The sleeping giant of the Great American Public wants only to sleep, and is not over-particular about who, or what, climbs into bed beside it.  It may grunt, it may roll over, it may even give its blanket a petulant tug, but it can sleep through any orgy of raucous and raunchy jazz.

Isaiah’s Remnant does not lead by example.  It is, indeed, and by definition, an unattractive sect of unfashionable retards who for officially discreditable reasons refuse to get with the program and go with the flow.  They instead “take root below and bear fruit above” because they are ornery and tough.   This botanical analogy is in fact the key to understanding the difference between a true Remnant and a club of antiquarian fuddy-duddies.

The first is a vital stump that throws out new shoots; the second is a rotting stump that can only decay.

And so we see that unattractive sects of unfashionable retards come in two varieties.  Some, like the palm tree, die when they fall.  The stump may for a short time sport a spurious fungoid life, may even glow with what country people used to call foxfire, but the tree is gone and is never coming back.  Others, like the willow, send out green shoots and new foliation.

Every man of the Right should inquire what sort of stump he is defending.  For as the Congregationalist clergyman above quoted put it,

“The future of the world belong to the remnant.”***


*) Charles E. Jefferson, Cardinal Ideas of Isaiah (New York: Macmillan, 1925), p. 136.
**) Jefferson, Cardinal Ideas, p. 137.
***) Jefferson, Cardinal Ideas, p. 122.

2 thoughts on “What Sort of Stump are You Defending?

  1. Remnant theology is in fact the teaching of Scripture. It is not, alas, the official teaching of the Church, which claims that it can never fail as an institution because of some alleged promise of indefectibility. That’s some swell theory; me, I will go on believing my own eyes and ears. The Church today is 100% committed to a counterfeit gospel of human progress; it is therefore a failed institution. It’s going to the bottom … grab your lifeboats.

  2. Jesus spoke about the many & the few much more than most find comfortable.

    Emerson, in his “strike the root” aphorism said something very similar.
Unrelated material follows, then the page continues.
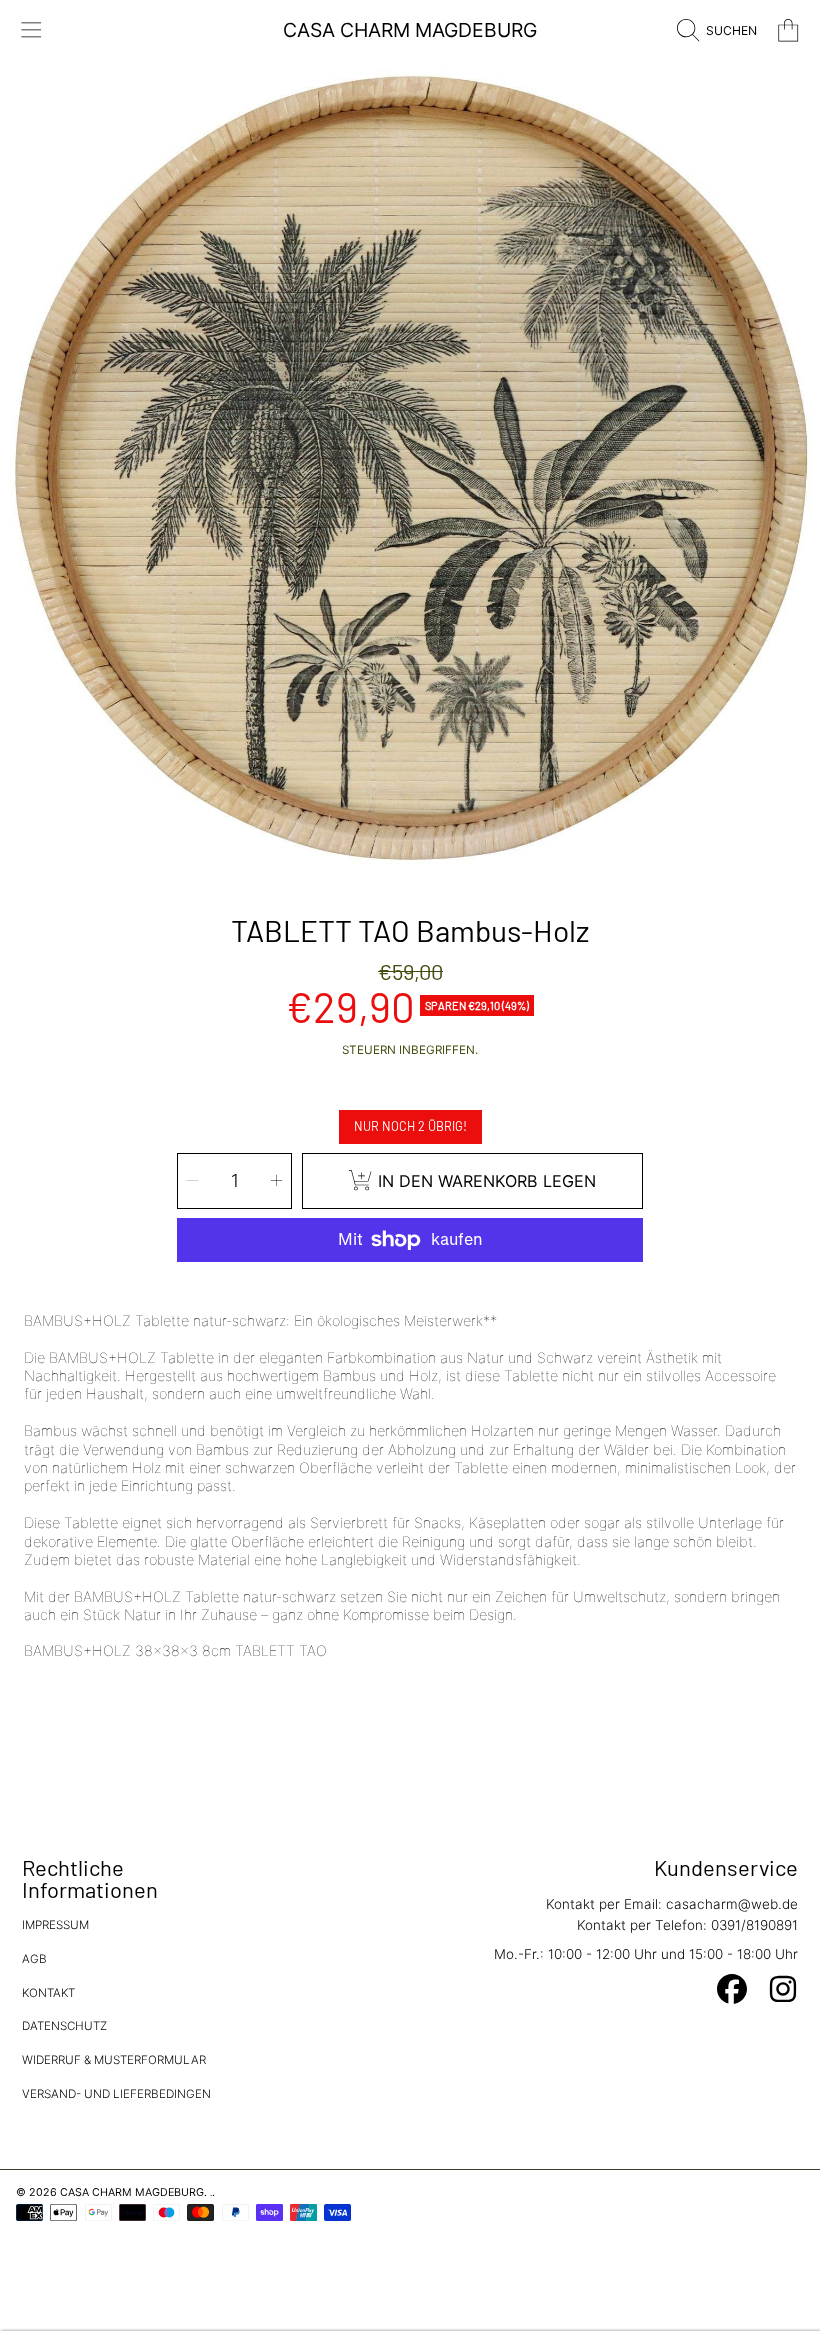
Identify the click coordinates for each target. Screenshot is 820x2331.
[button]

    But what makes the remnant is the power of the Holy Ghost: it is thereby that the remnant can work to “save the World by the foolishness of preaching”:

    And when he is come, he will reprove the world of sin, and of righteousness, and of judgment:
    John 16:9: Of sin, because they believe not on me;
    John 16:10: Of righteousness, because I go to my Father, and ye see me no more;
    John 16:11: Of judgment, because the prince of this world is judged.